WORK REQUIRED: Show every line in the records below that contains the word "this". Uppercase and lowercase letters count as different.

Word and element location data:
········

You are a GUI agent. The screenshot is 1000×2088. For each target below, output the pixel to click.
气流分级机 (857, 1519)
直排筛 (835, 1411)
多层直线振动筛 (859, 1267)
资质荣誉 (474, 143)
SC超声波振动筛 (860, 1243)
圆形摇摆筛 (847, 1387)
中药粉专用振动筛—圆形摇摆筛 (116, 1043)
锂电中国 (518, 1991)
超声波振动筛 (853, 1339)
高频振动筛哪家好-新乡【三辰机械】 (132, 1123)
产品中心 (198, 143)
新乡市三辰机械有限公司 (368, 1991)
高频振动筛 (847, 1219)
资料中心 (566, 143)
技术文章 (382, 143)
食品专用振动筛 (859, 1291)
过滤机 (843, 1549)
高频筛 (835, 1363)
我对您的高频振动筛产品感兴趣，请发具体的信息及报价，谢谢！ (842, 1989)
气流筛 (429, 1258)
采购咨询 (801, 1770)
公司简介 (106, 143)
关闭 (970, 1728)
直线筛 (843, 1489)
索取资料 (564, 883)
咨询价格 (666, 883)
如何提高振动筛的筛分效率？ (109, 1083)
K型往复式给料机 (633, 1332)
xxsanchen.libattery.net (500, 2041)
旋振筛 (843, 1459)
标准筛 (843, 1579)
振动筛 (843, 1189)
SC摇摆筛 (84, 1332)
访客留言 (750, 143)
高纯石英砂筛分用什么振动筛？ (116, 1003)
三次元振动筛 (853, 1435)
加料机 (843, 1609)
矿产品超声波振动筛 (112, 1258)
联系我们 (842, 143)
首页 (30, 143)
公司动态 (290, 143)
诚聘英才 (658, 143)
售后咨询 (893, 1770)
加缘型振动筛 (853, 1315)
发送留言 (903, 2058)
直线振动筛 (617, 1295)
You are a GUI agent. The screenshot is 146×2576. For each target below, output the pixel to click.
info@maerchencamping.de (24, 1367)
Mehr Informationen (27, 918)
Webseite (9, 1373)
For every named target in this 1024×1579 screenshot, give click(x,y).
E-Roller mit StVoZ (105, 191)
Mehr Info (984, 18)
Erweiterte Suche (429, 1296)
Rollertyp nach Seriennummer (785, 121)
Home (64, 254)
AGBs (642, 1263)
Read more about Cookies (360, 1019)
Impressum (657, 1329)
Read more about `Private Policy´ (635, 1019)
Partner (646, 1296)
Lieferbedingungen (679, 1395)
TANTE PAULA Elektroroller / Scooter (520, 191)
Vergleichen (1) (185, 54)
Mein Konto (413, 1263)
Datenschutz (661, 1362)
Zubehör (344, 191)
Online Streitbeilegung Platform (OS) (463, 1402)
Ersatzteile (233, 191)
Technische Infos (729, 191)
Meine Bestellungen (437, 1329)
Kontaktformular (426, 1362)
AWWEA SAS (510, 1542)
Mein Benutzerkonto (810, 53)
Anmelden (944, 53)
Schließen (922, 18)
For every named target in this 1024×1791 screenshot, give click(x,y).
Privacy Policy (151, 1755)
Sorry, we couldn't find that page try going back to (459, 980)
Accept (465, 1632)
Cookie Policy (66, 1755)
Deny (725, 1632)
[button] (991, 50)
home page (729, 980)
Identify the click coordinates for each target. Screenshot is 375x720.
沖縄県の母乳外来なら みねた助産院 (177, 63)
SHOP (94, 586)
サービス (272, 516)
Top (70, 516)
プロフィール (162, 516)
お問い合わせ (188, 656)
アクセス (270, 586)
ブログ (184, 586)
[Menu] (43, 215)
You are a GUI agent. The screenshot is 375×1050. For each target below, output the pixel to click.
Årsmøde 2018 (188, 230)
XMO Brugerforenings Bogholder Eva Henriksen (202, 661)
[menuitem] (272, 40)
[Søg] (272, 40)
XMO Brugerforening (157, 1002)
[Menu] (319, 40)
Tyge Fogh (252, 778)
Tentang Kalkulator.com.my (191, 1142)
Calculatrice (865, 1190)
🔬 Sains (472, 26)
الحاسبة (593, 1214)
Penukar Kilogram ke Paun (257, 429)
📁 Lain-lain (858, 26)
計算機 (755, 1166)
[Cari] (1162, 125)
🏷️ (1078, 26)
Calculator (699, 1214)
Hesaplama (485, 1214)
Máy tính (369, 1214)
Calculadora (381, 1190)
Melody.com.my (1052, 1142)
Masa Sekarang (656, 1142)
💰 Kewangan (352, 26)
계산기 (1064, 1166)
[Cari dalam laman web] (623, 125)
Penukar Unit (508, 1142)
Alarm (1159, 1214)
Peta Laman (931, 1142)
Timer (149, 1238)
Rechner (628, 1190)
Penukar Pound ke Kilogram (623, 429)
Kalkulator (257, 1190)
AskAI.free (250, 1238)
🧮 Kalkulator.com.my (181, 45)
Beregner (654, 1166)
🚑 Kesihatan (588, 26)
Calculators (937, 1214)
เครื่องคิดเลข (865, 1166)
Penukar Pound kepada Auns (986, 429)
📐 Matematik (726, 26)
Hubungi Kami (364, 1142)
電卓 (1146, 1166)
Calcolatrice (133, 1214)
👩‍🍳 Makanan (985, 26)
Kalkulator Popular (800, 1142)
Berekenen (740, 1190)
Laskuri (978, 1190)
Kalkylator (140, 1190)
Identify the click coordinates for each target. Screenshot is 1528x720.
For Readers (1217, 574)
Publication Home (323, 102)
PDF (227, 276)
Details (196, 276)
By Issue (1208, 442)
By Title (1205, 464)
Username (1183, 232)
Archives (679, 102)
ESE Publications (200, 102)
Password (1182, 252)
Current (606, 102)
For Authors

········

SOLUTION TO THE EXERCISE:
For every named target in this 1024×1579 screenshot, give click(x,y).
For every named target in this 1024×1791 screenshot, give click(x,y).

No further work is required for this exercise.